Para Gramsci, o homem é “mecanizado” (Q 1, 158, 138), transformado para se adaptar às novas condições de trabalho e de produção do industrialismo. Isso certamente colocaria para trás o velho humanismo e criaria um novo humanismo. (Em seus influentes escritos a respeito do taylorismo-fordismo, como também em seu posicionamento na querela Stálin x Trotsky, novamente aflora a sua preocupação de que trata-se principalmente de saber se a ação se dará pela via da coerção, criticável, ou do consentimento e autonomia da classe trabalhadora.) Aqui, já no Caderno 1, temos uma forma embrionária do conceito para a sociedade civil cujo conteúdo é a vida econômica.
Este segundo significado para sociedade civil parece, porém, distante do considerado anteriormente. A transformação do homem – assim como a atividade de conquista da hegemonia -, obtida pelo consenso das classes aliadas, se dá no nível econômico, não mais na realidade política e cultural.

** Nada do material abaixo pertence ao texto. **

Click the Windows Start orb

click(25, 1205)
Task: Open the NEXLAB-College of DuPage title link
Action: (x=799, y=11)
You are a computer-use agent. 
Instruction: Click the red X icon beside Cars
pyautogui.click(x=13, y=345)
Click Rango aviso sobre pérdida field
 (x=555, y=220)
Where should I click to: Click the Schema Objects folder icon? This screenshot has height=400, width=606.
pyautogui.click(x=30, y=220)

A função hegemônica não exerceria papel fundamental, ao menos aparentemente, já que o instrumento de transformação é a coerção estatal da legislação e do direito, ainda que entrem em ação instrumentos mais “positivos”, como as escolas e outras instituições culturais, que possuem papel decisivo na organização revolucionária e na educação crítica.

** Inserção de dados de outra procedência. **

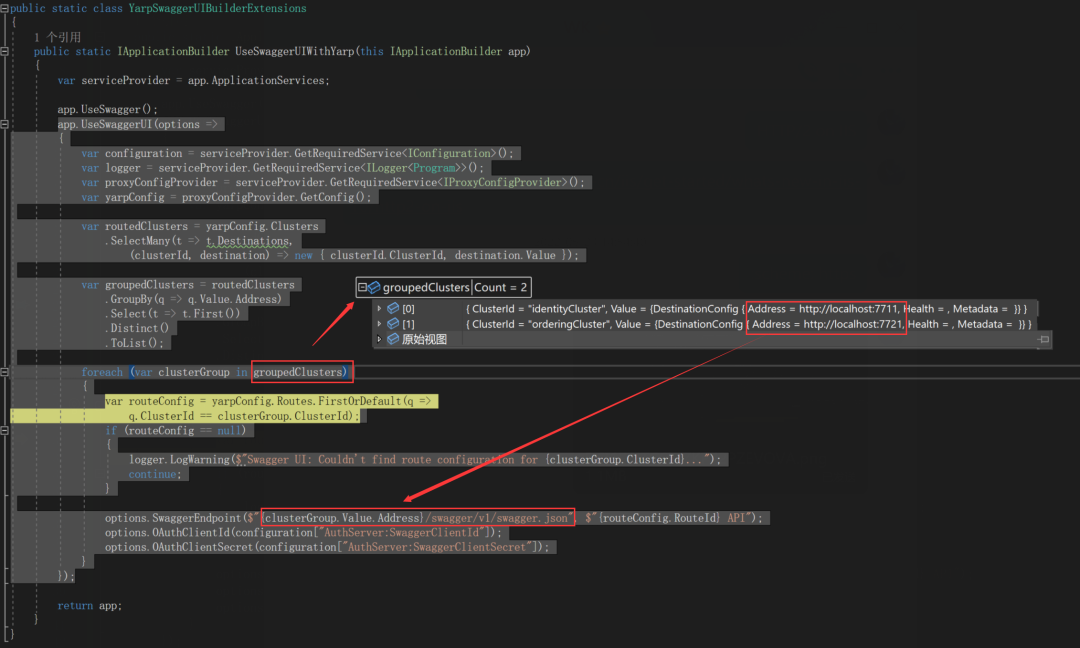1080x648 pixels.
Task: Collapse the UseSwaggerUIWithYarp method outline
Action: click(x=5, y=51)
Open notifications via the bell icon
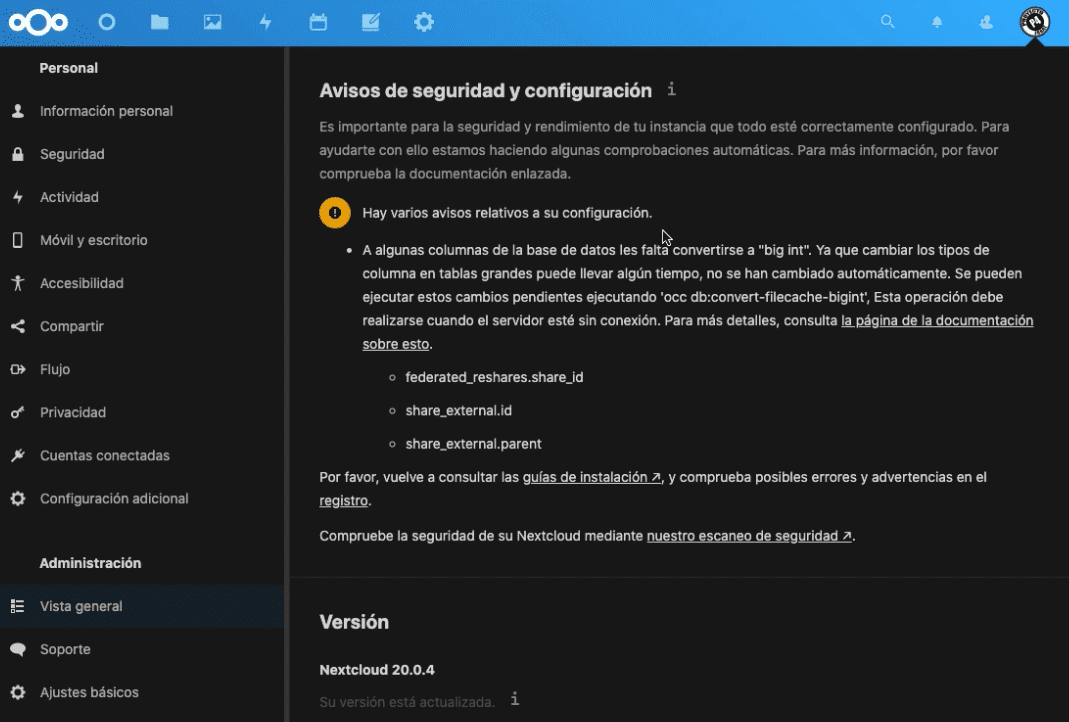Image resolution: width=1069 pixels, height=722 pixels. [x=937, y=22]
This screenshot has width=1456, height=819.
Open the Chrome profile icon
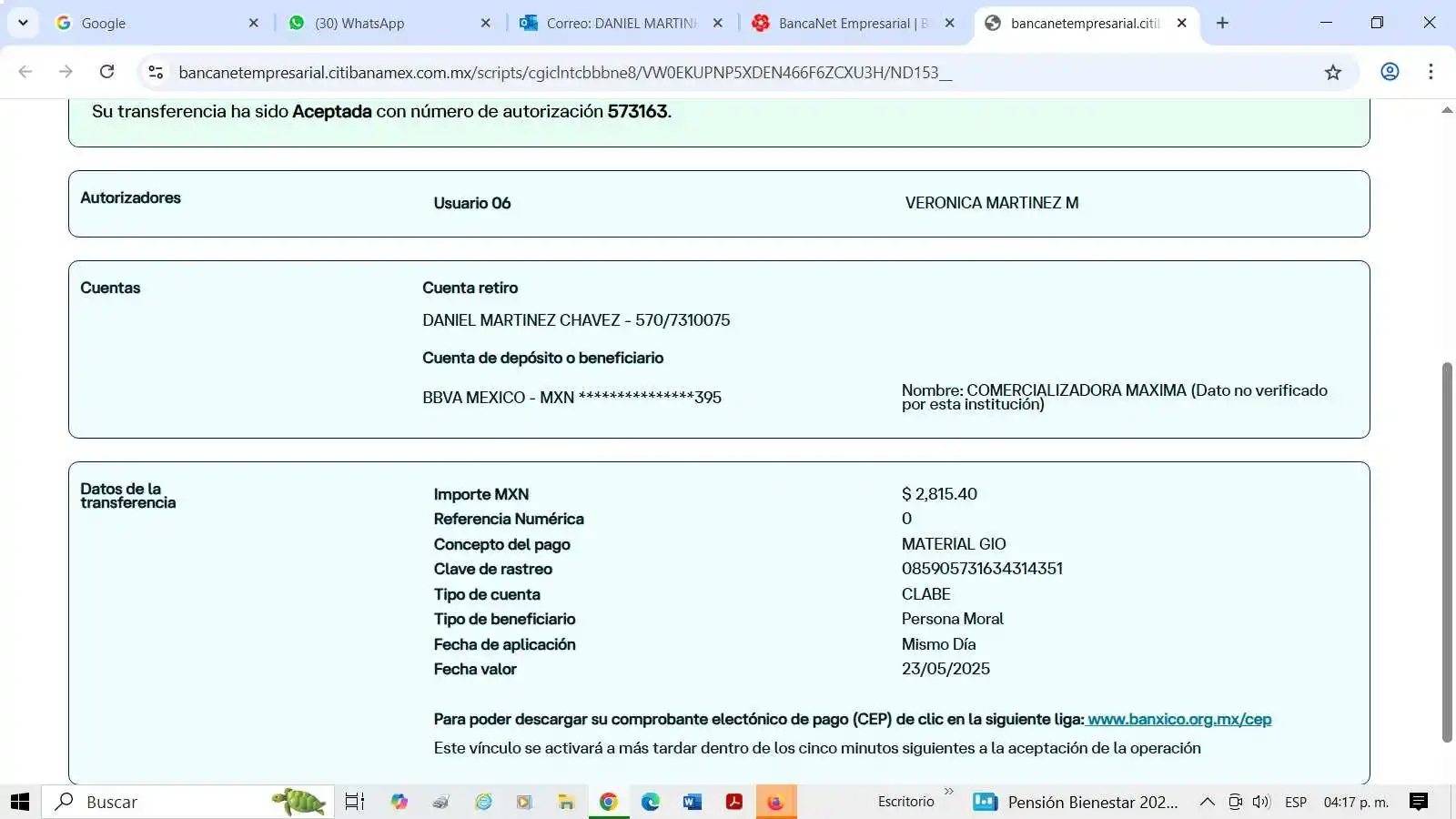click(x=1390, y=72)
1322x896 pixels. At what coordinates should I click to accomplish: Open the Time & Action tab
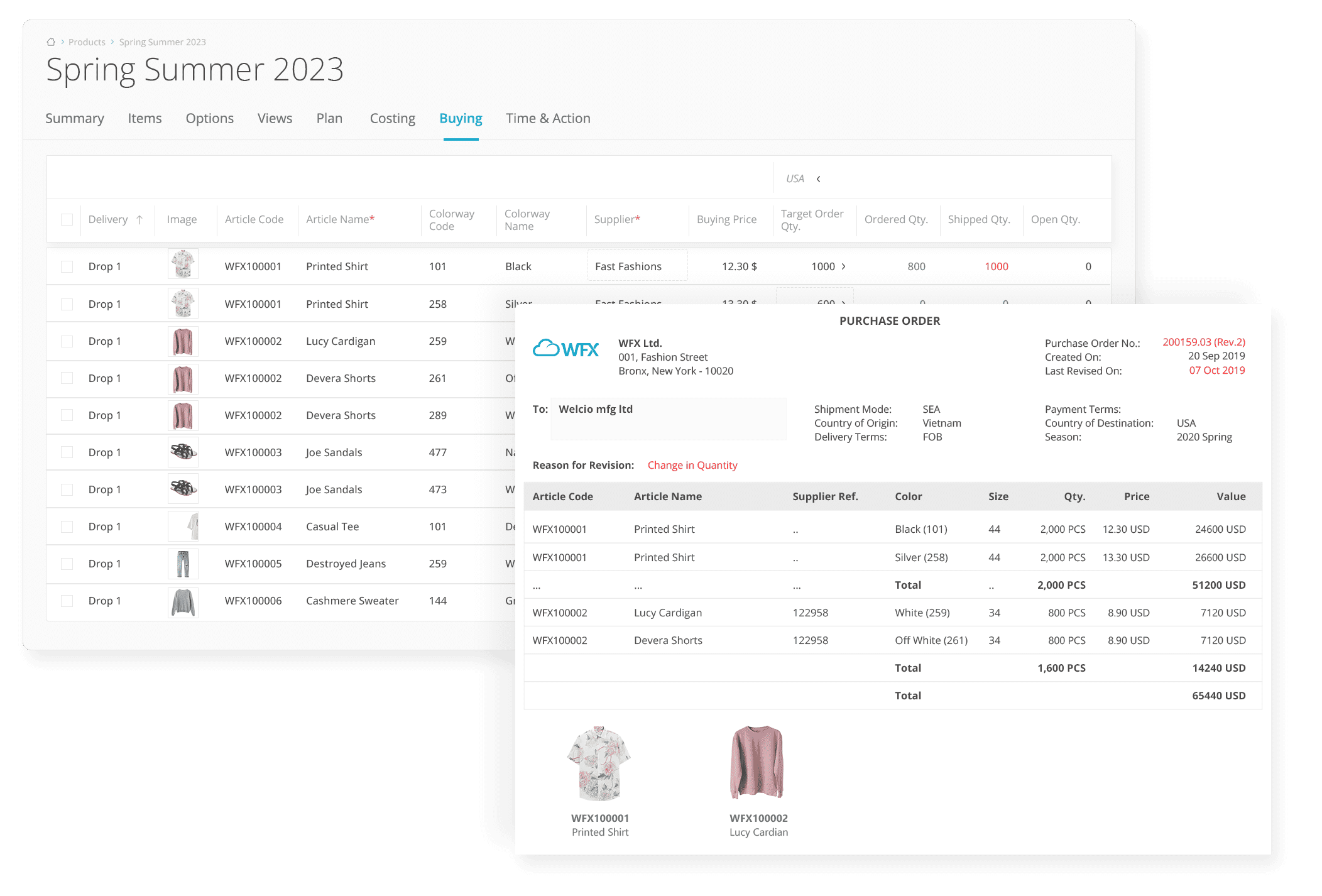point(548,118)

Gramsci explicita de maneira ainda mais concreta a ligação dialética entre sociedade política e sociedade civil ao tratar da diferença entre sindicalismo teórico (segundo o qual a política revolucionária deveria ser conduzida fora dos organismos e das instituições estatais; ler verbete homônimo no Dicionário Gramsciano) e liberismo (doutrina econômica do capitalismo laissez-faire talvez usado pela primeira vez por Croce, que hoje pode ser associada ao “libertarianismo”, ainda que este seja uma forma intelectualmente ainda mais rebaixada e para aborrecentes). No Texto C do Caderno 13, lemos:
“A formulação do movimento do livre-câmbio baseia-se num erro teórico cuja origem prática não é difícil identificar, ou seja, baseia-se na distinção entre sociedade política e sociedade civil, que de distinção metodológica é transformada e apresentada como distinção orgânica. Assim, afirma-se que a atividade econômica é própria da sociedade civil e que o Estado não deve intervir em sua regulamentação. Mas, dado que sociedade civil e Estado se identificam na realidade dos fatos, deve-se estabelecer que também o liberismo é uma regulamentação de caráter estatal, introduzida e mantida por via legislativa e coercitiva: é um fato de vontade consciente dos próprios fins, e não expressão espontânea, automática, do fato econômico. Portanto, o liberismo é um programa político, destinado a modificar, quando triunfa […] a distribuição da renda nacional. Diverso é o caso do sindicalismo teórico, na medida em que se refere a um grupo subalterno, o qual, por meio desta teoria, é impedido de se tornar dominante, de se desenvolver para além da fase econômico-corporativa a fim de alcançar a fase de hegemonia ético-política na sociedade civil e de tornar-se dominante no Estado” (Q 13, 1.589-90 [CC, 3, 47]).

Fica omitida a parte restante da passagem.